Preventing Pressure Injuries (Bedsores)
Pressure ulcers develop when skin is compressed against a surface for too long, cutting off blood flow. They can develop in hours and take months to heal.
High-Risk Areas
Sacrum/Tailbone
#1 site for bed-bound
Heels
#2 most common site
Hips
When lying on side
Shoulders
When lying on side
Elbows
Resting on armrests
Back of Head
If always supine
Ears
From oxygen tubing
Ankles
Bones pressing together
Prevention Protocol
Reposition Every 2 Hours
If in bed, turn side to side and back on schedule. If in chair, shift weight every 15-30 minutes or stand briefly.
Use Pressure-Relieving Surfaces
Special mattresses (foam, air, alternating pressure) distribute weight. Wheelchair cushions. Heel protectors that float heels off bed.
Keep Skin Dry
Moisture from incontinence or sweating increases breakdown risk. Change wet briefs immediately. Use barrier creams.
Inspect Skin Daily
Check all bony prominences for redness, warmth, or changes. A red area that doesn't fade when pressed is Stage 1—needs immediate intervention.

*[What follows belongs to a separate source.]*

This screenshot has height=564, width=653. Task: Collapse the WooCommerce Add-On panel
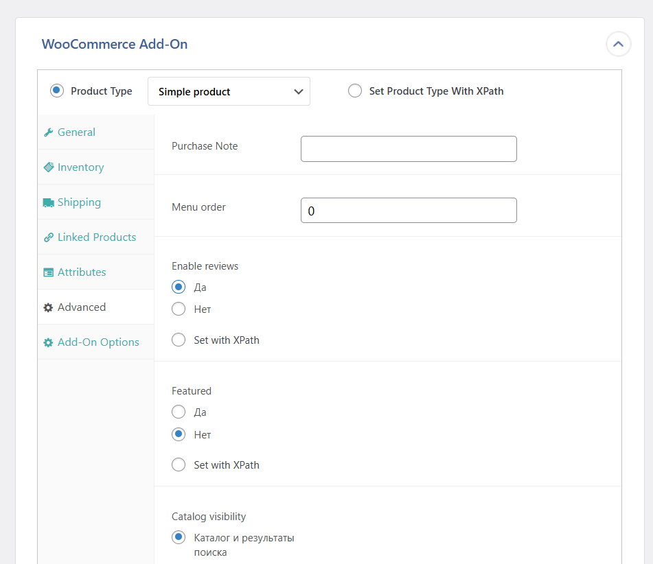pyautogui.click(x=618, y=44)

See our complete guide: Pressure Ulcers (Bedsores): Prevention & Care
Managing Dry, Itchy Skin
Severe dry skin (xerosis) affects most elderly. It causes itching, cracking, and increases infection risk.
Symptoms of Dry Skin
- Rough, scaly appearance
- Flaking or peeling
- Itching (sometimes severe)
- Red, irritated patches
- Fine cracks (especially heels, hands)
- Skin that looks "ashy" or dull
Treatment
- Humidifier: Add moisture to indoor air, especially in winter
- Increase fluids: Hydration from inside helps skin
- Thick moisturizers: Apply liberally, multiple times daily
- No scratching: Leads to wounds; pat or apply cold compress instead
- Oatmeal baths: Colloidal oatmeal soothes itching
- Medical evaluation: Rule out thyroid, kidney, or liver problems if severe
Common Skin Problems in Elderly
Purpura (Bruising)
Purple/red discoloration from fragile blood vessels and blood thinners. Usually harmless but unsightly. Prevention: protect skin from bumps. Not much can be done once it occurs—fades over weeks.
Fungal Infections
Common in skin folds (under breasts, belly folds, groin). Red, itchy, sometimes with satellite spots. Keep folds dry; antifungal powder or cream. May need prescription treatment.
Shingles (Herpes Zoster)
Painful, blistering rash in band pattern. Medical emergency—needs antiviral medication within 72 hours to reduce severity. Vaccine available for prevention.
Skin Cancer
Watch for: new growths, changing moles, non-healing sores, pearly bumps. Elderly have highest rates due to sun exposure over lifetime. Regular skin checks by dermatologist recommended.
Daily Skin Inspection
Make skin checks part of bathing or dressing routine:
- Look at all skin—including back, buttocks, between toes
- Note any redness that doesn't fade when pressed
- Check for cuts, tears, or bruises
- Look for rashes or changes in existing spots
- Check feet carefully—especially for diabetics
- Document changes—take photos to track
Signs of infection: increasing redness, warmth, swelling, pus, red streaks, fever. Also call for: wounds that won't heal, rapidly spreading rashes, painful blisters (shingles), or any concerning skin changes.